The Buyer Surge Wall Street Missed
Min 1
HousingWire's Housing Market Tracker revealed something significant in data released last week:
Pending home sales for the week ending January 23 reached their highest weekly total in roughly three years—nearly double what they were at the start of January.
The progression tells the story. Early January showed pending sales barely limping along. Three weeks later? They'd nearly doubled. That's a demand shift triggered by mortgage rates approaching the psychological 6% threshold.
Freddie Mac confirmed rates averaged around 6% for late January, down from 7% through most of last year. The difference between a 7% mortgage and 6% on a typical home saves buyers roughly $240 per month or nearly $3,000 annually.
If you're an investor watching market trends, this signals the frozen housing market is thawing faster than most economists predicted.
Buyers who sat out the past two years are flooding back in, and spring selling season hasn't even started yet.
Min 2
Purchase mortgage applications jumped alongside pending sales, posting strong year-over-year gains through late January. Refinance activity surged as homeowners rushed to lock in lower rates.
Monthly housing payments dropped to their lowest level in two years—down about 5% from a year ago. The combination of slightly lower prices and meaningfully lower rates created genuine payment relief for buyers.
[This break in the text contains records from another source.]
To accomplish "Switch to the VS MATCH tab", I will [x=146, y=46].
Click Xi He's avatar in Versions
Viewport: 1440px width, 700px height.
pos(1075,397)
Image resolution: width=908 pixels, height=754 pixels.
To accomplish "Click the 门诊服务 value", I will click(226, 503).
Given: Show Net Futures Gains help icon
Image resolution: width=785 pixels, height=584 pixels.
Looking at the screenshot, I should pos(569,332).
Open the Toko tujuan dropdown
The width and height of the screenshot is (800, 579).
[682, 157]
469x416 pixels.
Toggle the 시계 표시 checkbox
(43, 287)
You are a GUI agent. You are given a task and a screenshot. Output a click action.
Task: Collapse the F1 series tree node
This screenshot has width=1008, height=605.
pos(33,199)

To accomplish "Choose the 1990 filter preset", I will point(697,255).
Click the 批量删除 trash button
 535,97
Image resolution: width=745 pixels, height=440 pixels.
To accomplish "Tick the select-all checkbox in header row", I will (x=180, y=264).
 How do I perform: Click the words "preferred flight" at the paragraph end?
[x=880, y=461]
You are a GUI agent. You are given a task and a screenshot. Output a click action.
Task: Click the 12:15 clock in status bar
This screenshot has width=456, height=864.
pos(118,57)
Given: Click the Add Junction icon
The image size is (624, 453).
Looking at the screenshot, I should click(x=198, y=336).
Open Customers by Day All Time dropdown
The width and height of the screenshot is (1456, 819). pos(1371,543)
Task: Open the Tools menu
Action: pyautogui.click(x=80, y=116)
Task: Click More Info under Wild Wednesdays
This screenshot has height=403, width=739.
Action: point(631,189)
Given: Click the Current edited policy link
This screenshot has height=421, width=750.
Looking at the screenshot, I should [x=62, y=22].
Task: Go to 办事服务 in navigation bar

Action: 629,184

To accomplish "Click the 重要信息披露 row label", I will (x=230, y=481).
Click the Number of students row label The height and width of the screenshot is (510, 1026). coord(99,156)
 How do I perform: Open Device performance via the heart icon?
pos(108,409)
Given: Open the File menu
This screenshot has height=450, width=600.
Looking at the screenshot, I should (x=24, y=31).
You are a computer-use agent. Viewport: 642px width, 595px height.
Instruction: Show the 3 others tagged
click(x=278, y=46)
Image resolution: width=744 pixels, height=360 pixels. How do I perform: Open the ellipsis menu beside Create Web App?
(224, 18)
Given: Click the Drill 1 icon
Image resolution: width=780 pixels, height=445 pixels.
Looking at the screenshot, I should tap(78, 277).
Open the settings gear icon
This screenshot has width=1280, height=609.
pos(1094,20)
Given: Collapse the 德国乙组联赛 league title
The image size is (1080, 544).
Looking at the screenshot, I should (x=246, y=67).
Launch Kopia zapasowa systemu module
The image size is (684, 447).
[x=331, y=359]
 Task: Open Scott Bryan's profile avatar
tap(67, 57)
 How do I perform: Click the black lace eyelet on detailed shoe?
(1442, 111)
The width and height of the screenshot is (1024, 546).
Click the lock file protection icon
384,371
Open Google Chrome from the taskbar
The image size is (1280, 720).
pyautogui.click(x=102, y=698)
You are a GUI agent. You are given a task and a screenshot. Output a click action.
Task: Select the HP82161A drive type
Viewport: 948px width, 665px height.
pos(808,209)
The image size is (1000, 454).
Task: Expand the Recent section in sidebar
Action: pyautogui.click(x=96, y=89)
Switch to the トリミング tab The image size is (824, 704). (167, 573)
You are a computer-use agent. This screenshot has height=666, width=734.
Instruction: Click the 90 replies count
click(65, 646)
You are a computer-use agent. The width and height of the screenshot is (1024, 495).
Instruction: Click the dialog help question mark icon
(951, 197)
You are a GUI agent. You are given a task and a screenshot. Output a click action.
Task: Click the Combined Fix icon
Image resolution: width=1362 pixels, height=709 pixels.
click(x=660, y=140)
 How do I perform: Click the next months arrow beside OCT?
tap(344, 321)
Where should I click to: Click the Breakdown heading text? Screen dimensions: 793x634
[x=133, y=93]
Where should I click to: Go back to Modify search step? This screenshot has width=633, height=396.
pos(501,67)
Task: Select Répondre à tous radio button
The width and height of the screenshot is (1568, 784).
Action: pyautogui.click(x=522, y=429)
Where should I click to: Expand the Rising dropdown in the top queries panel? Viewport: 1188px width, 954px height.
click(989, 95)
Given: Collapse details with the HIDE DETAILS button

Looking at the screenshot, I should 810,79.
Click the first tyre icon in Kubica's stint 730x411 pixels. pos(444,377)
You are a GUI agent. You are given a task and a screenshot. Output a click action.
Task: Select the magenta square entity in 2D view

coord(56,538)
Here's the investor payoff: when pending sales surge this dramatically heading into spring, closed sales follow within weeks. February and March reports will likely show significant gains.
The National Association of Realtors already forecasts home sales jumping about 14% this year. If January's pace continues, that forecast might prove conservative.
Min 3
Markets with tight inventory and surging pending sales see prices stabilize or accelerate. A market that posted flat prices late last year could easily show modest appreciation by mid-year as buyers compete for limited inventory.
Consider a rental property purchased for around $350,000 in a market experiencing this surge.
Even modest appreciation over six months plus mortgage paydown from rental income means you're building over $10,000 in equity quickly.
Most investors are still positioned for a weak housing market—holding cash, waiting for the "crash" that keeps not happening, or buying treasuries.
Meanwhile, properties in markets experiencing this pending sales surge are generating strong total returns combining appreciation, mortgage paydown, and rental income.
Min 4
Individual investors are responding while institutions remain cautious. Local investor groups tracked pending sales data and started making offers in late January.
They're locking in purchases before spring competition drives prices higher.
Large funds are still analyzing whether this surge is sustainable, running models and waiting for more data. Their committees need months of confirming evidence.
By then, the opportunity will be priced in.
Here's your edge: history shows housing demand strengthens materially when mortgage rates approach 6%. That pattern held for decades and appears to be reasserting itself now.
Focus on metros with inventory still well below normal levels but showing this pending sales acceleration. Hartford, Northeast markets, and select Midwest cities fit this profile. These are markets where tight supply meets surging demand.
The risk? If rates reverse toward 7%, this demand surge could evaporate. Monitor rates weekly. If they climb back above mid-6% range and stay there, pending sales will likely decline again.
Min 5
Properties that sat on the market for months late last year are now receiving multiple offers within weeks as pending sales accelerate. That confirms values are stabilizing or rising.
A property purchased in February before pending sales translate to closed sales will outperform the same property purchased in June after appreciation has occurred.
You're capturing the front end of the demand wave.
The data reveals buyers have adjusted to the rate environment. They're no longer waiting for 4% mortgages that may never return. At 6%, enough buyers find payments manageable that market velocity returns to functional levels.
Takeaway
Pending sales nearly doubling in January represents pent-up demand releasing as affordability improves marginally.
Translation: prioritize markets showing this pending sales acceleration before closed sales data makes the trend obvious. Look for metros where inventory remains well below normal but pending sales are surging.
The buying window extends through early spring. Once February and March closed sales confirm the surge, competition intensifies. Properties that sell in a month now might sell in days by April.
Monitor mortgage rates as your primary indicator. If rates stay near 6%, this surge likely continues. If rates climb back toward 7%, expect pending sales to decelerate. Position accordingly and move before the crowd realizes the housing market just turned.